Have a champion: Adcare had a clinician who championed the improvement program and who made sure that hospital leadership was focused and onboard. Having a top-level person (vice president) champion the program gave it a better chance of success from the beginning.
Get excited volunteers: A staff member who was excited about the effort to improve transitions for her patients stepped up and made her floor the pilot for the program. Having a bought-in volunteer changes everything. That’s a second-level champion for your efforts.
Fast turnaround: Find a way to make your change cycle quick so that results are seen right away. Make the learning process quick and the feedback almost immediate. Learn what works and apply it and find the mistakes early to avoid having staff get too deep into a process that doesn’t work out.

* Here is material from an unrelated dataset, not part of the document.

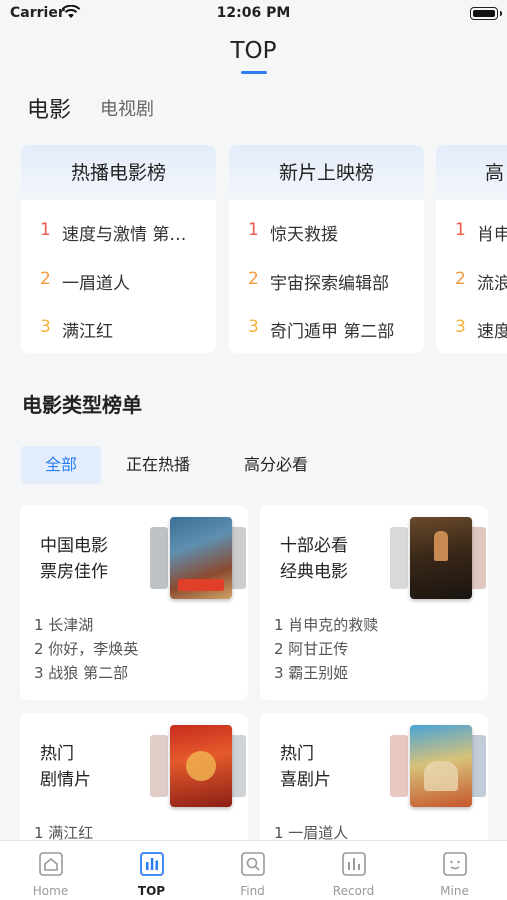 This screenshot has height=900, width=507. What do you see at coordinates (86, 673) in the screenshot?
I see `list-item: 3 战狼 第二部` at bounding box center [86, 673].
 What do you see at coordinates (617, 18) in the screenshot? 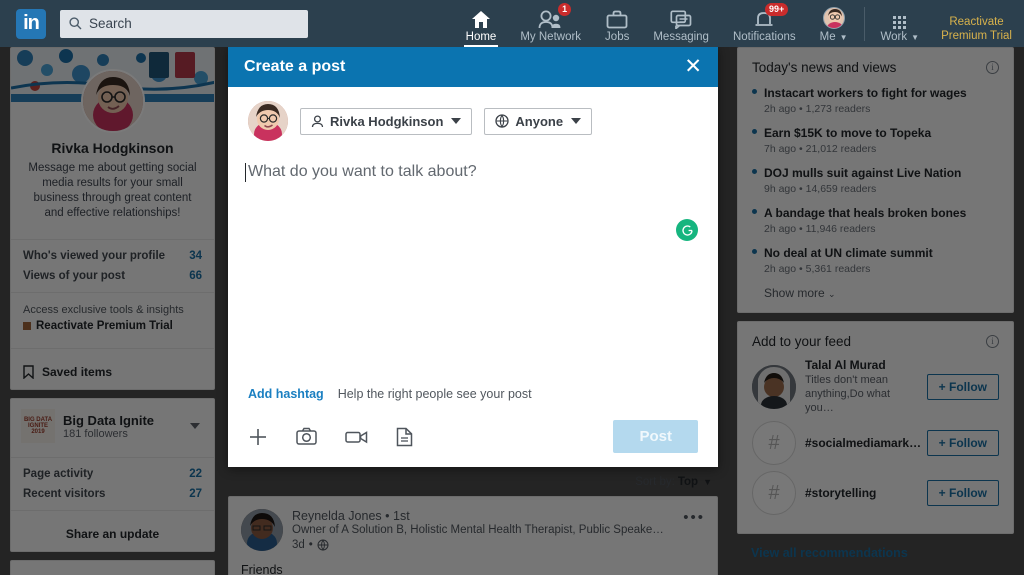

Focus on patients: Learn who your patients are and think about what works in their worlds. Make discharge planning the goal from the time the patient enters the facility. Ask the questions and think ahead.
Document, survey and respond: Make sure that you are getting the results you THINK you are getting by following up. Adcare uses a “Treatment Continuity Questionnaire” to learn if the process improvement initiative was successful. The tool was used before AND after the initiative was put in place so they had a baseline to work from. Quantify your results.
And, one final note from listening to Jack and Jane: Share what you’ve learned. Tell your colleagues, give presentations at conferences, and share in the learning process.